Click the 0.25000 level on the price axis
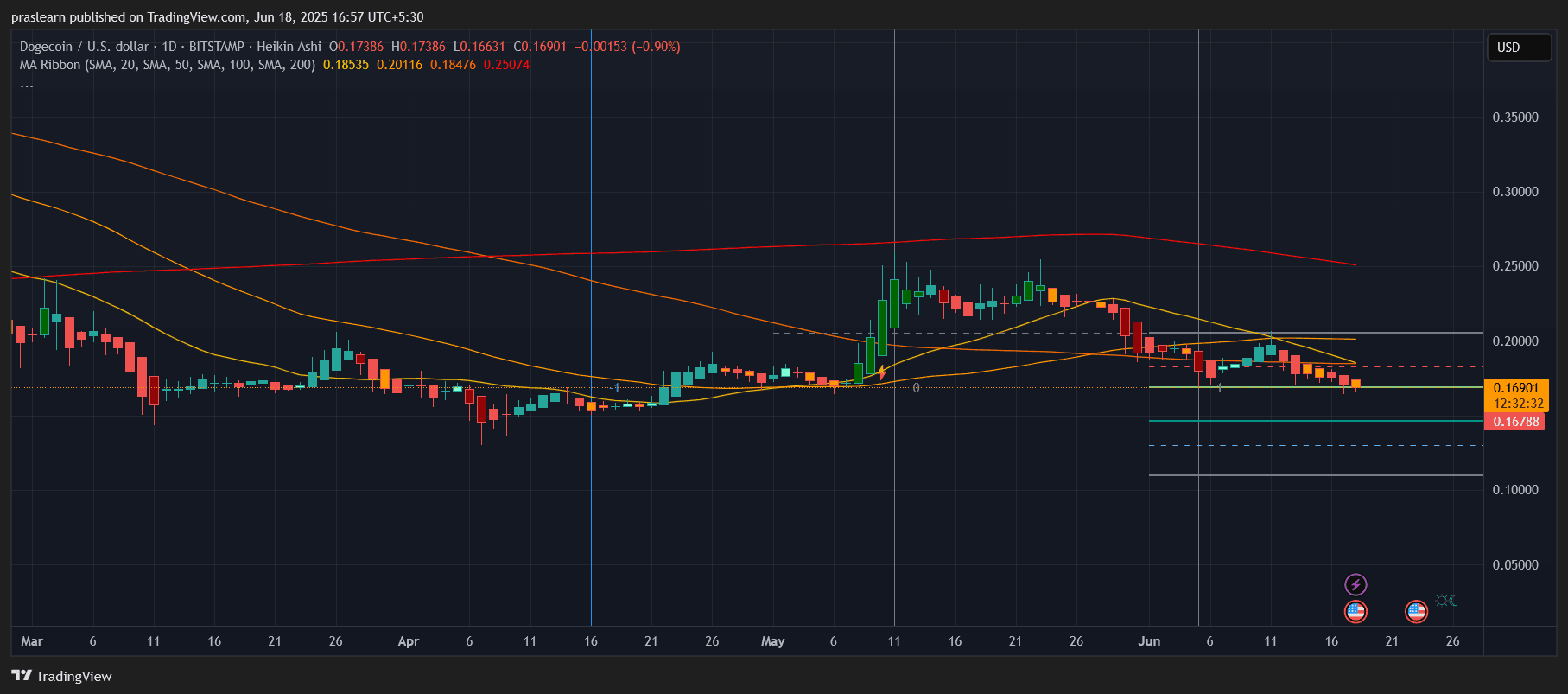This screenshot has height=694, width=1568. [1515, 266]
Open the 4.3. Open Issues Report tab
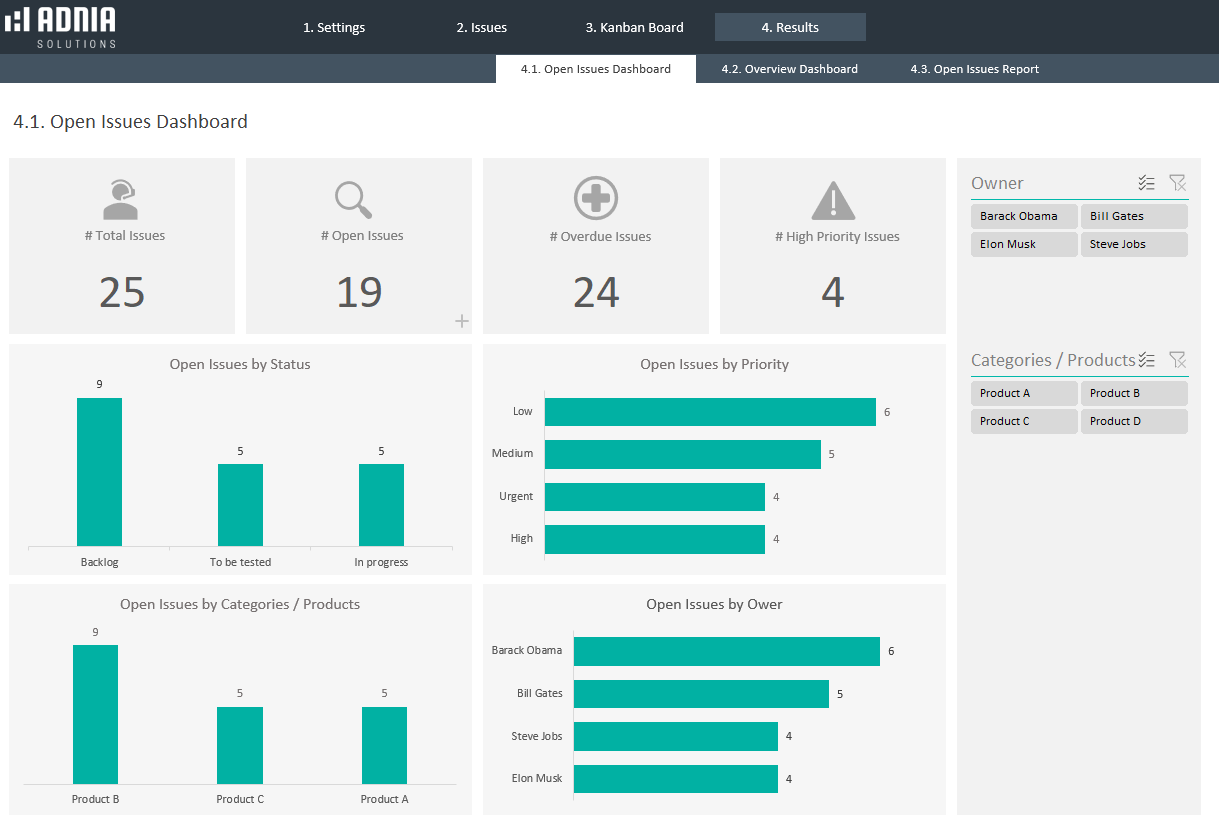 [974, 69]
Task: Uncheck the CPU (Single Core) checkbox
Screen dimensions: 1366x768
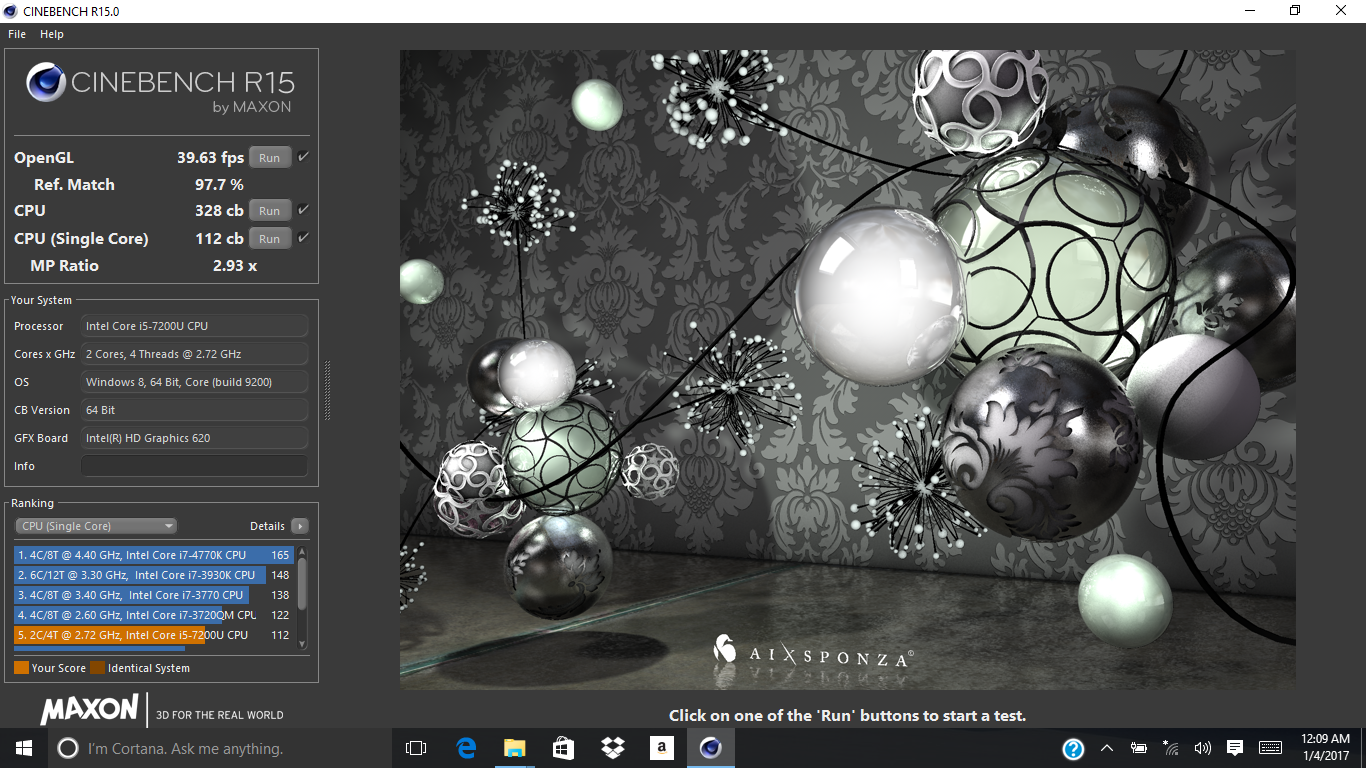Action: tap(303, 238)
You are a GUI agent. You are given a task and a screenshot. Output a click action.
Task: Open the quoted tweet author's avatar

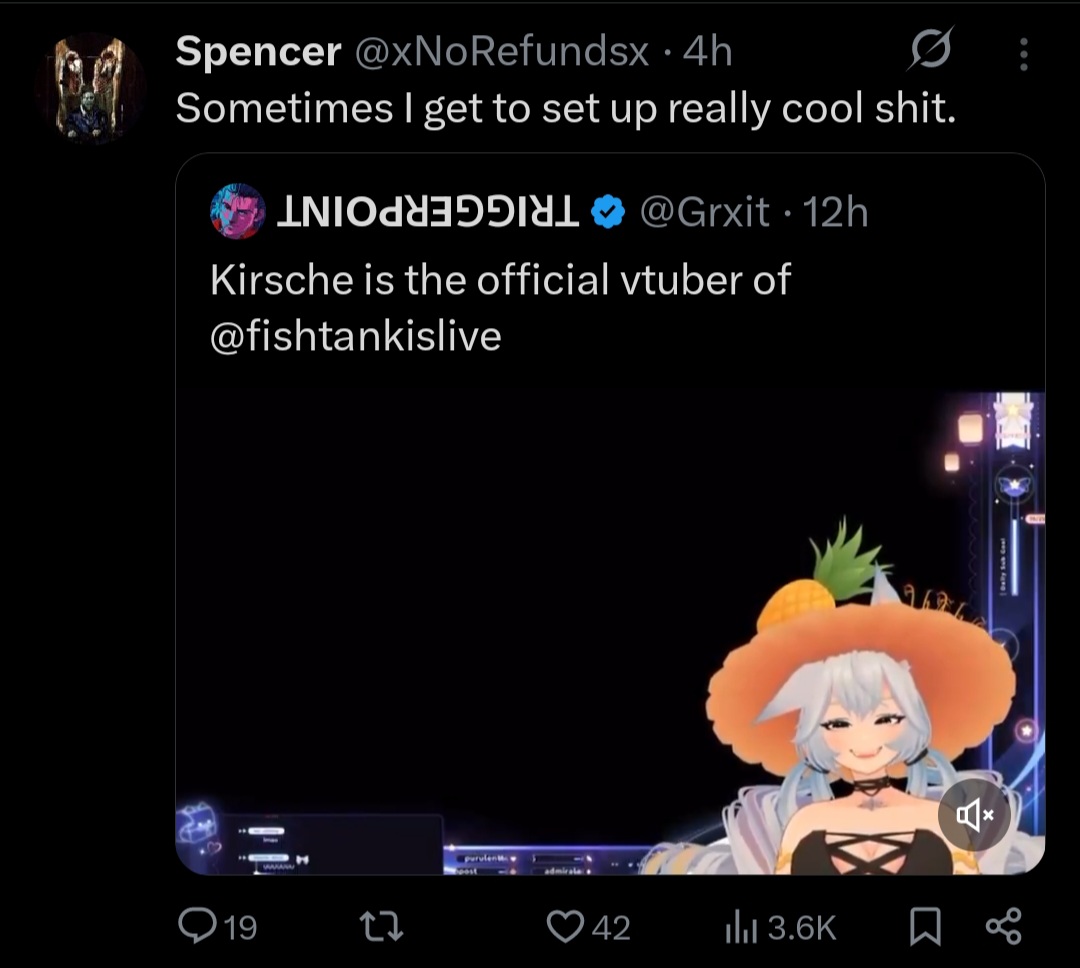click(x=238, y=211)
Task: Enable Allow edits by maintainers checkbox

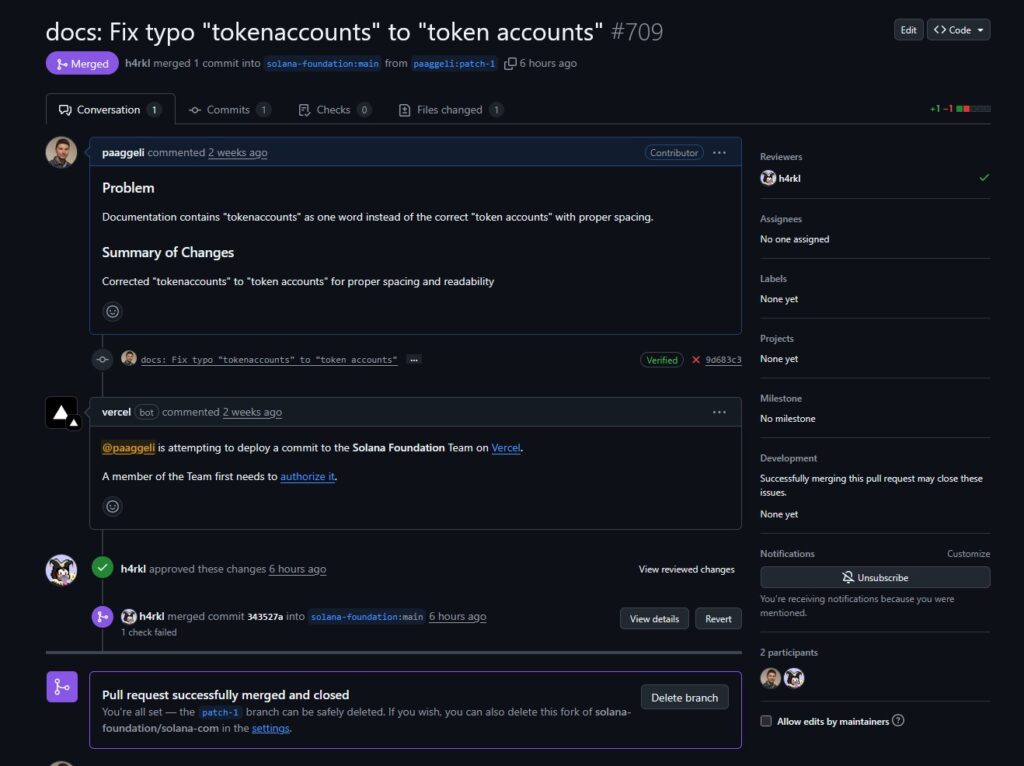Action: 766,721
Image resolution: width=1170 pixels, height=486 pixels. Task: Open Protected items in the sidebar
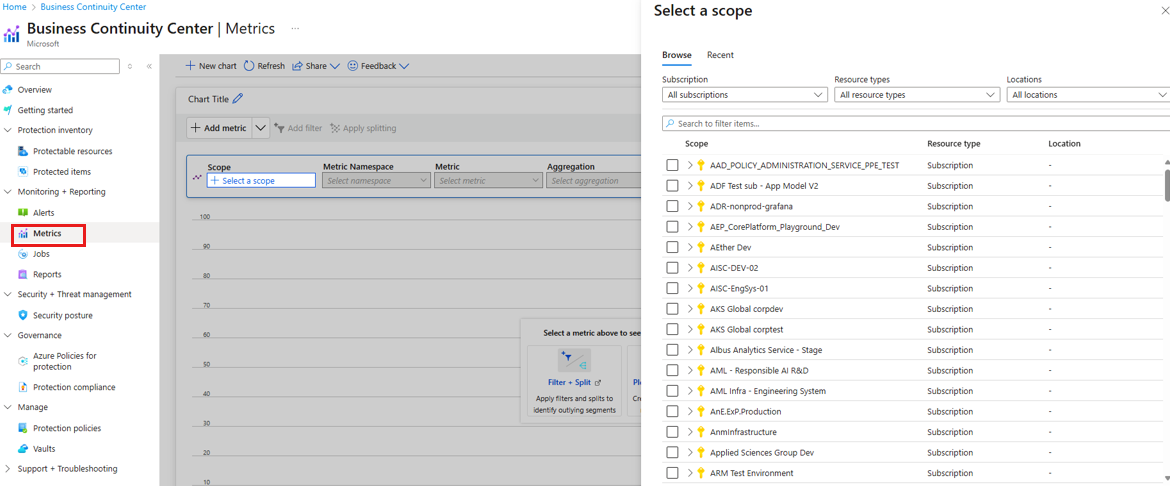[61, 172]
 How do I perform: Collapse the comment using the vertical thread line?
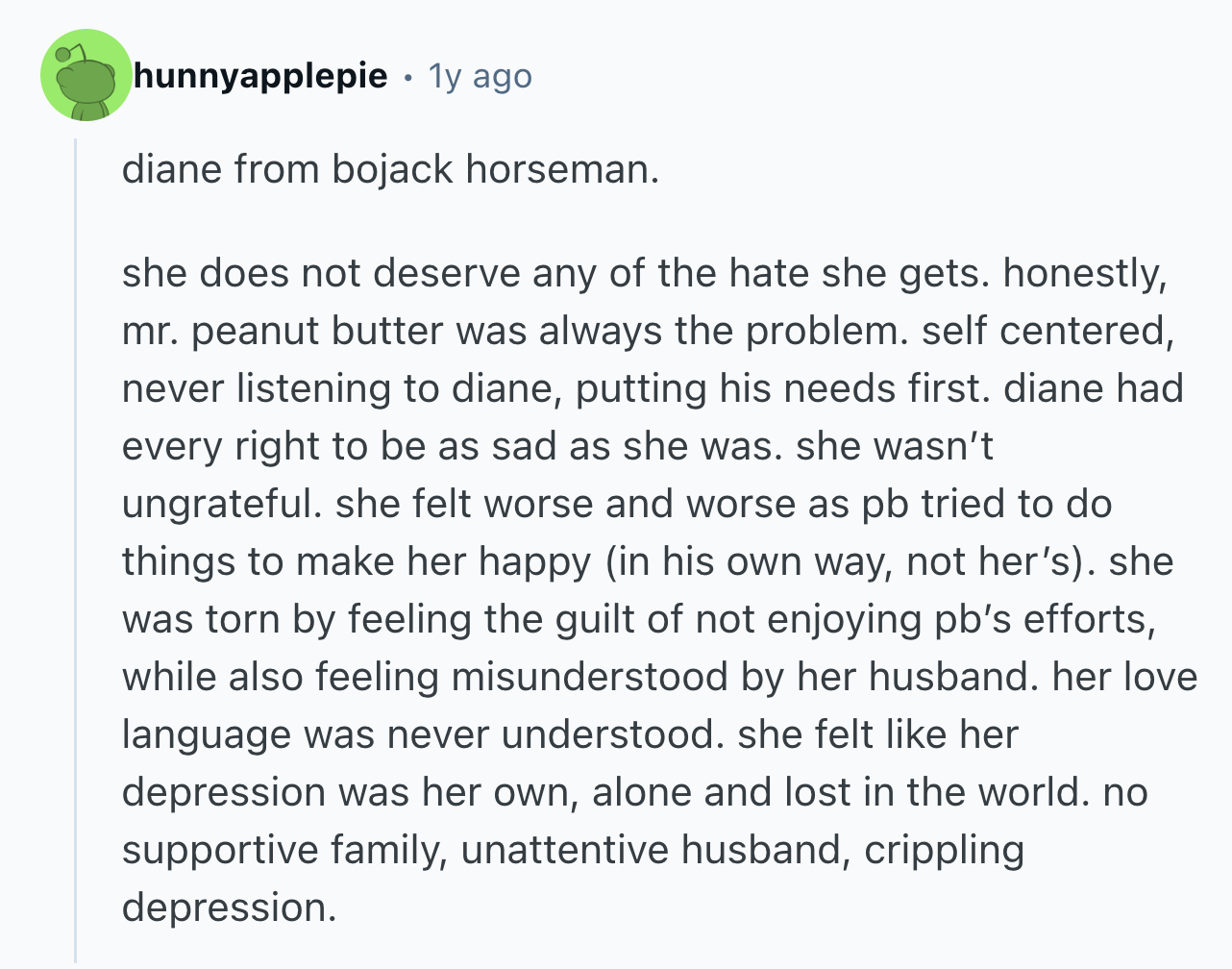(x=76, y=548)
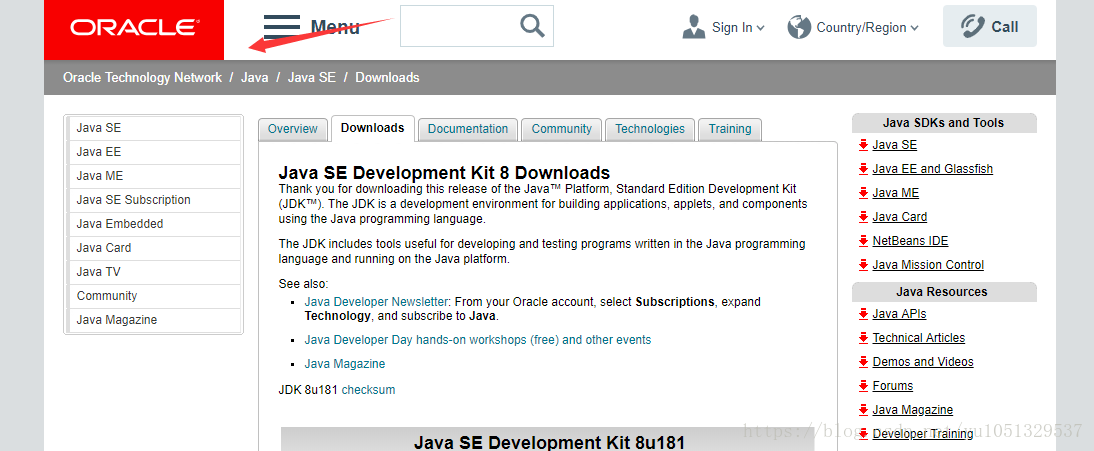Click the Sign In person icon
Screen dimensions: 1094x451
pos(694,27)
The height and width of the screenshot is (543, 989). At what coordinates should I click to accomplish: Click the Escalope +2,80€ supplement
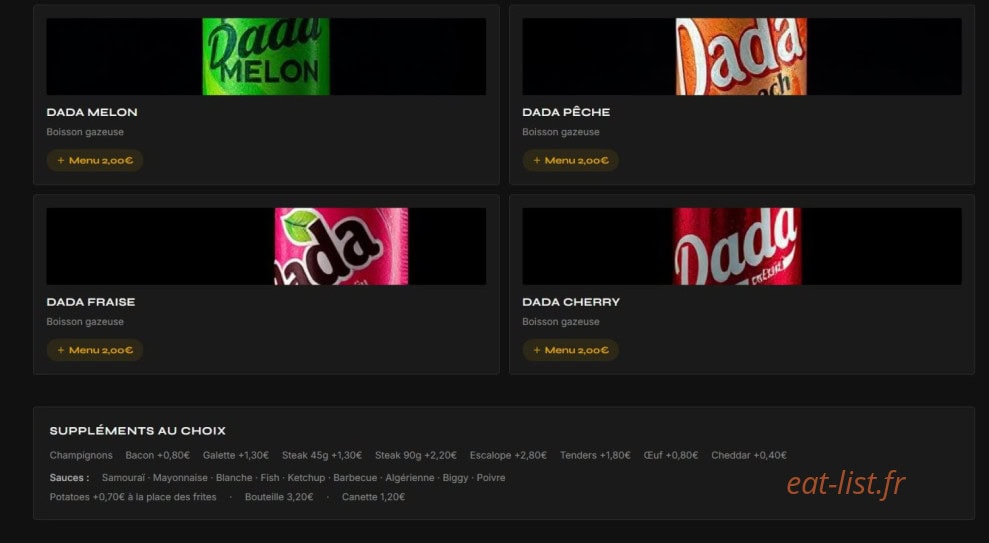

• WORK TO COMPLETE:
Write the material out again exactly. Do not include the pictures.

• TASK SOLUTION:
Click the 0.25000 level on the price axis
This screenshot has height=694, width=1568. [1515, 266]
Open the 4.3. Open Issues Report tab
 [974, 69]
Task: Uncheck the CPU (Single Core) checkbox
Screen dimensions: 1366x768
Action: tap(303, 238)
You are a GUI agent. You are given a task and a screenshot. Output a click action.
Task: Open the quoted tweet author's avatar

click(x=238, y=211)
Task: Enable Allow edits by maintainers checkbox

Action: 766,721
Image resolution: width=1170 pixels, height=486 pixels. Task: Open Protected items in the sidebar
[61, 172]
 How do I perform: Collapse the comment using the vertical thread line?
(x=76, y=548)
Click the Sign In person icon
Screen dimensions: 1094x451
pos(694,27)
The height and width of the screenshot is (543, 989). At what coordinates should I click to accomplish: Click the Escalope +2,80€ supplement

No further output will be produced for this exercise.